▼
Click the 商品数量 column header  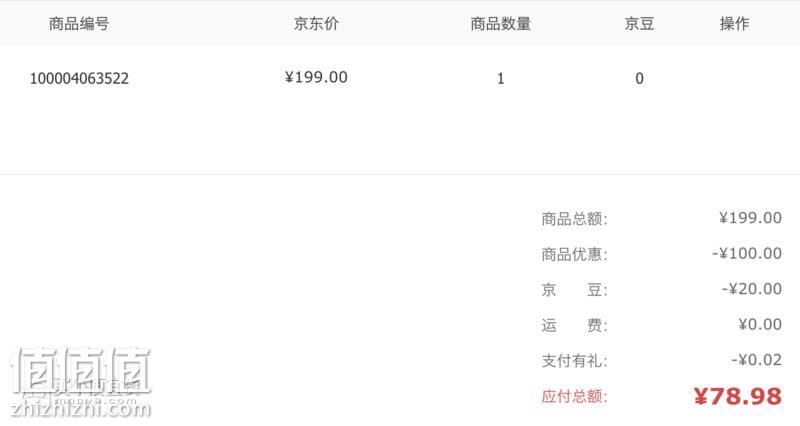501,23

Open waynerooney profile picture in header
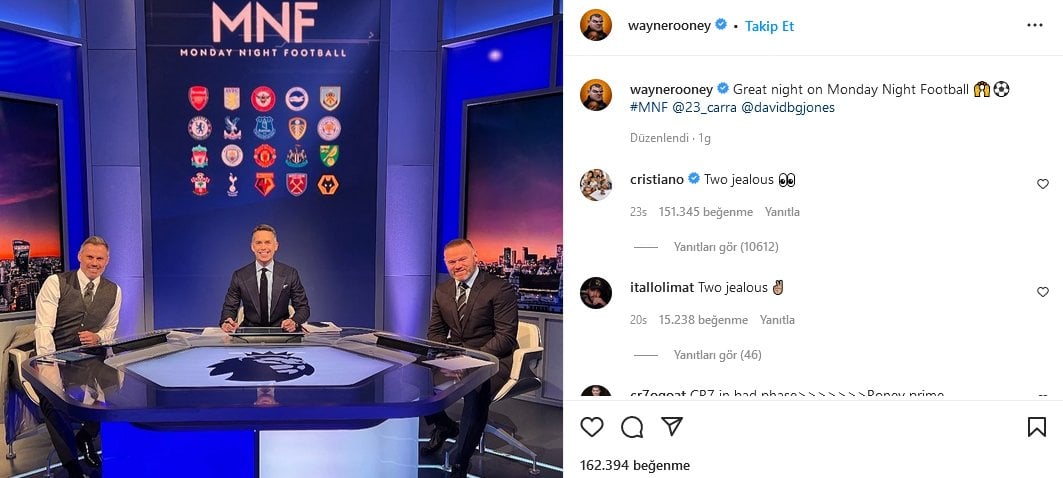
▲
▼
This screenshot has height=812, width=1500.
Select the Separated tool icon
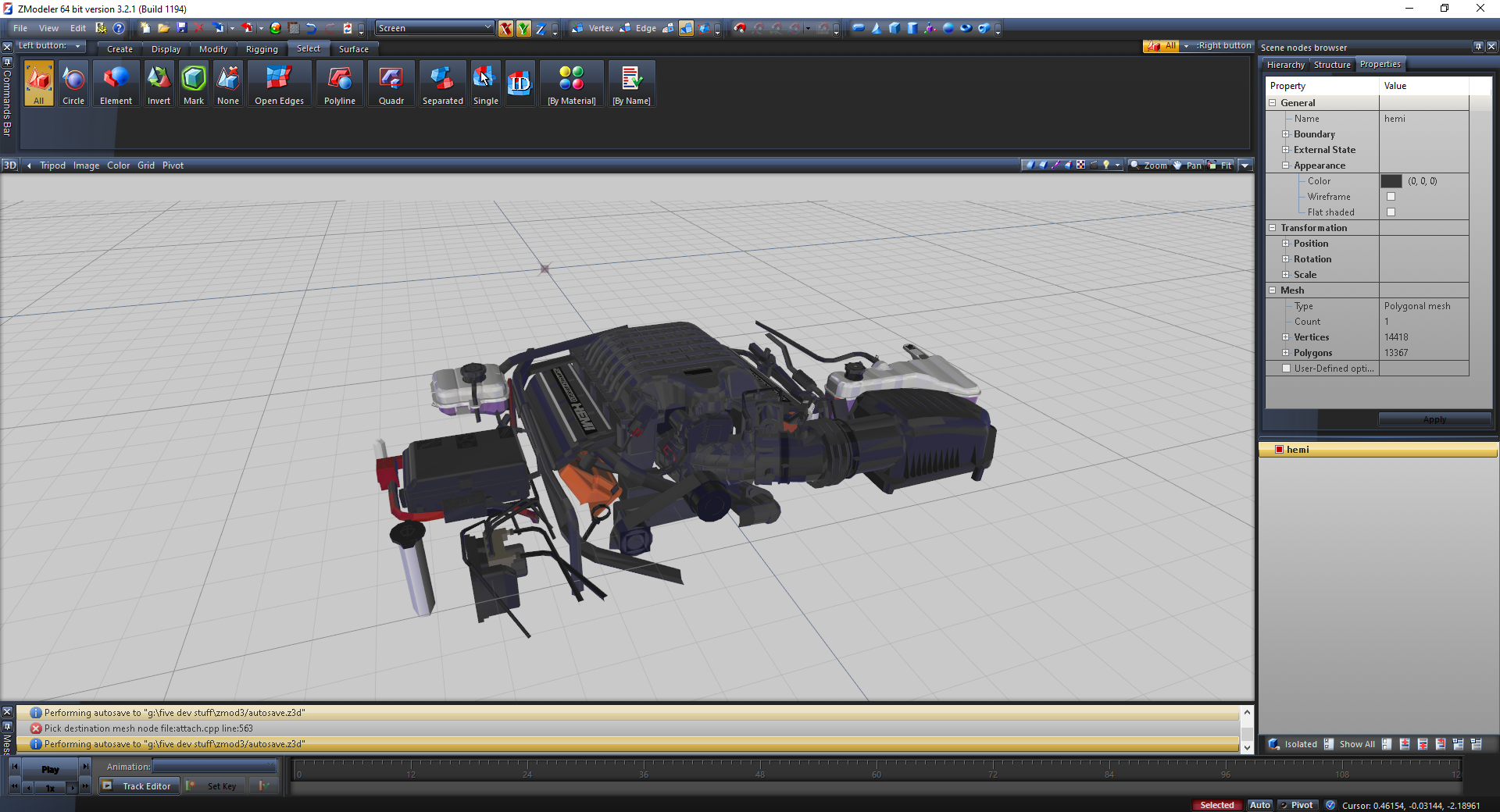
▲
▼
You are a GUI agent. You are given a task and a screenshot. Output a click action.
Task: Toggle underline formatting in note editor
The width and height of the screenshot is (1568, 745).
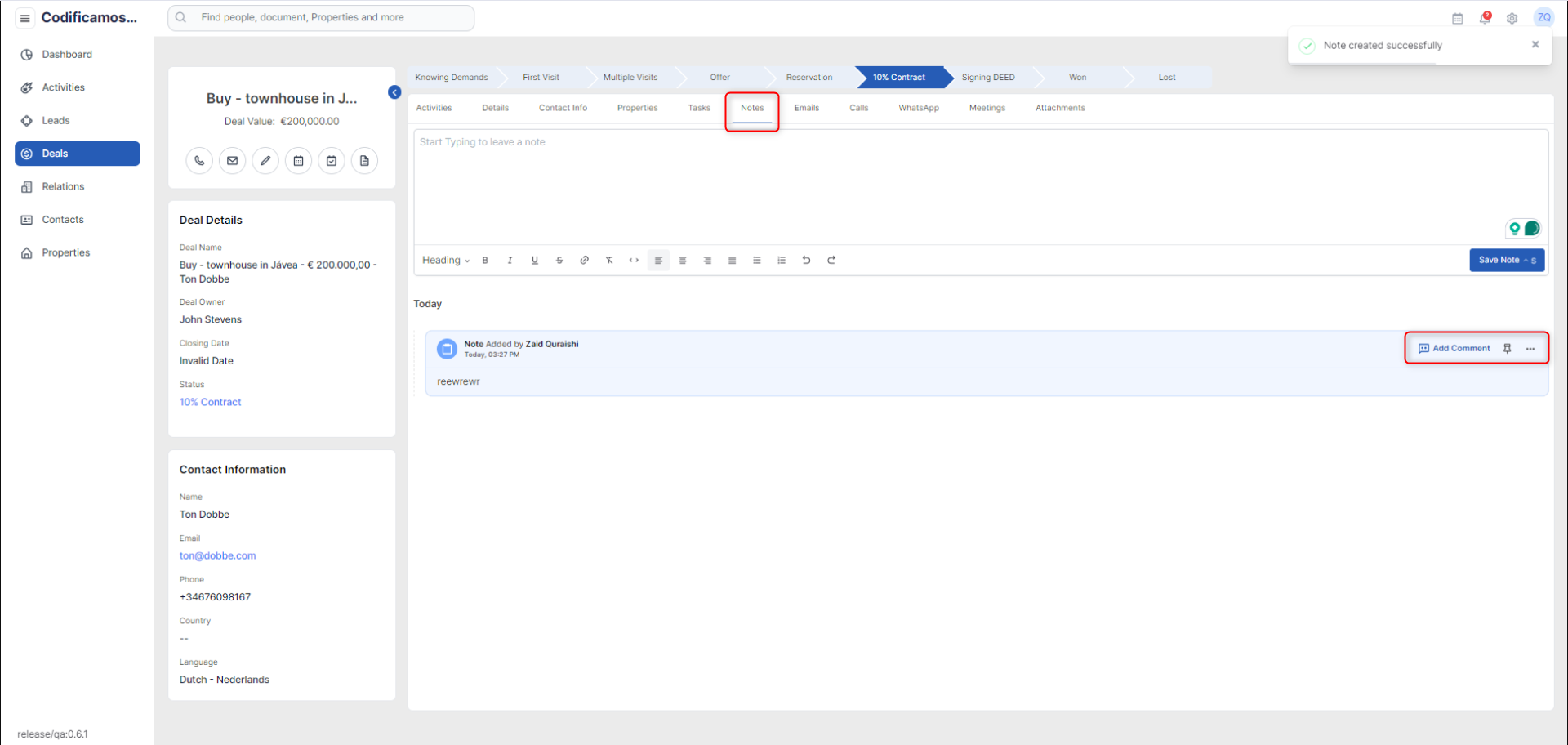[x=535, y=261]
▲
◆ WORK TO BE COMPLETED: What you give back must be the stretch above, starting at the line with "This screenshot has height=812, width=1500." and ending at the line with "Select the Separated tool icon", copied exactly.

◆ ANSWER AREA:
This screenshot has height=812, width=1500.
Select the Separated tool icon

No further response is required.